Que veut-dire exactement "draguer les filles" ?

Je prends cette expression pour "Déranger les filles" mais très gentiment bien sur ! afin de leur faire la cour c'est bien ce sens ?

Merci en avance
Iman

*Note des modérateurs :* Plusieurs fils ont été fusionnés pour créer celui-ci.


----------



## Kutchiloo

Draguer c'est parler d'une manière pour les attirer


----------



## Maître Capello

Ce ne sont pas forcément des paroles ; il peut également s'agir de gestes… plus ou moins déplacés ! 

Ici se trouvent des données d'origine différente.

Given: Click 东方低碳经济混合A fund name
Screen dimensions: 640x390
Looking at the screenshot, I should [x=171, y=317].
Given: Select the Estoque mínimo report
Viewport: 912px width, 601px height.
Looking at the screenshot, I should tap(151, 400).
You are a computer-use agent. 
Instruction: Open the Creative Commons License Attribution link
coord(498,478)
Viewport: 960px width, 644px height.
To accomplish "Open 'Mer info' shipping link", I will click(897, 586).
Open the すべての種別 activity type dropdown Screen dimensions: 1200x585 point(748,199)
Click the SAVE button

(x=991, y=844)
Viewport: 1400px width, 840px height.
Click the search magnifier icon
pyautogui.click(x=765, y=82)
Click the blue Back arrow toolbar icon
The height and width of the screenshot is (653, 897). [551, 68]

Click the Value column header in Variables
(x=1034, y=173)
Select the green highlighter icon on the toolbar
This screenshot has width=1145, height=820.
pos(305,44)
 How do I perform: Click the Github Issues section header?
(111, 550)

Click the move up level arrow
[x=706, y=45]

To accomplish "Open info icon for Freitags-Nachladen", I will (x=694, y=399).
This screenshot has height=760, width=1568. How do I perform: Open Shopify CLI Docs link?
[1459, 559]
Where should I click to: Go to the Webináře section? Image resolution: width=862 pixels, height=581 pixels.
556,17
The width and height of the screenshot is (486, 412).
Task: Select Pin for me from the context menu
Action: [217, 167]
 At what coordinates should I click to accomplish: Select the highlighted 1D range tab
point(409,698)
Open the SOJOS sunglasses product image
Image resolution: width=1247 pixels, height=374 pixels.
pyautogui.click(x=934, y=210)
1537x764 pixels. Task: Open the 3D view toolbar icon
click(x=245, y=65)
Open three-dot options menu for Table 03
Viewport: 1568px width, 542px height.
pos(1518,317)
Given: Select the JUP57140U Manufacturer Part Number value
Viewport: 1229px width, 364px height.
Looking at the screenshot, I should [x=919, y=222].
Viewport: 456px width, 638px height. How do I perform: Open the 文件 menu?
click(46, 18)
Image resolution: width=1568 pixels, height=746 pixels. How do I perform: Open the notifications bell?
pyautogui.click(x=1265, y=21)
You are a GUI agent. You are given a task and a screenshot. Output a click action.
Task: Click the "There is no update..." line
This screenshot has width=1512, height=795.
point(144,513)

Quoi qu'il en soit, le sens est bien celui auquel tu pensais, Iman : faire la cour à quelqu'un.


----------



## IMANAKBARI

Bonjour

Draguer une fille = faire la cour à une fille 
?
Elles ont presque le même sens ces deux expressions-là, il me semble...

Merci d'avance


----------



## Aranjuez

À mon avis, il y a une différence stylistique comme sémantique. "Draguer" est moins formel tandis que "faire la cour" est littéraire.
Draguer se réfère au premier rencontre, aux premières gestes qu'un homme entreprend pour faire connaissance avec une fille.
Faire la cour sous-entend les initiatives permanentes entreprises pour montrer son affection envers une fille - lui offrir des fleurs, inviter à sortir ensemble etc..
Peut être que j'ai tort


----------



## Maître Capello

Une autre différence est que _draguer_ peut être le fait aussi bien d'un homme que d'une femme, en tout cas de nos jours.


----------



## rolmich

"Draguer" fait partie du langage familier et reflète bien le changement des moeurs (ou au moins le changement de comportement) entre les sexes.
Il y a une cinquantaine d'année, on disait "emballer une fille" (vieilli) qu'on utilisait quand la "drague" avait vraiment réussi.


----------



## KaRiNe_Fr

Salut Capello,


Maître Capello said:


> Une autre différence est que _draguer_ peut être le fait aussi bien d'un homme que d'une femme, en tout cas de nos jours.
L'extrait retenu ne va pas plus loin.